** RECORDS FOR PROCESSING follows **

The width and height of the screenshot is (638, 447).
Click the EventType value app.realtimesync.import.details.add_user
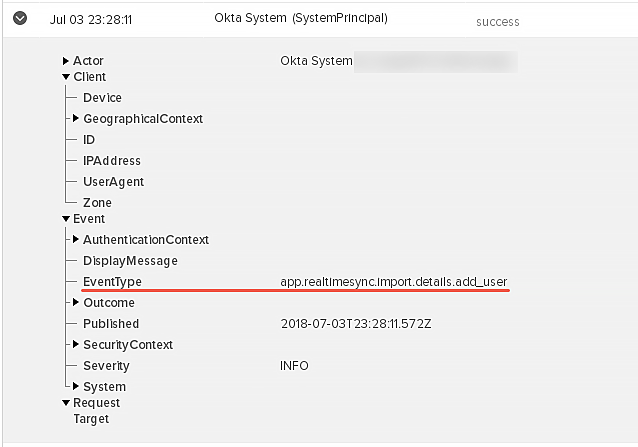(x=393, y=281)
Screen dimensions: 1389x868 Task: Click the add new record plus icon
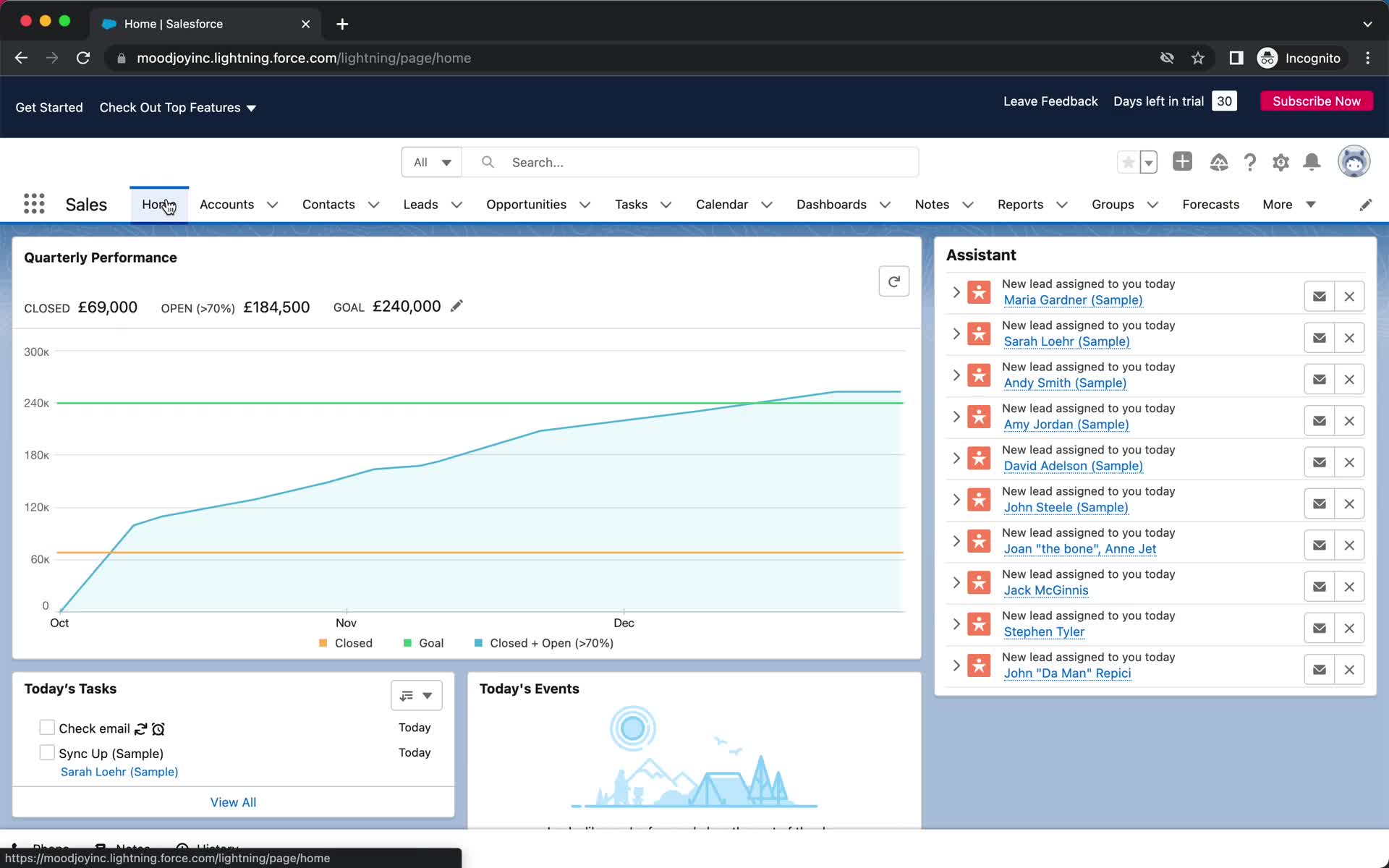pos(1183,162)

** End of RECORDS FOR PROCESSING **

> EXERCISE PROMPT
Write the entries out in full and exactly, omitting every picture.

> COMPLETED EXERCISE
The width and height of the screenshot is (638, 447).
Click the EventType value app.realtimesync.import.details.add_user
(x=393, y=281)
Screen dimensions: 1389x868 Task: Click the add new record plus icon
pos(1183,162)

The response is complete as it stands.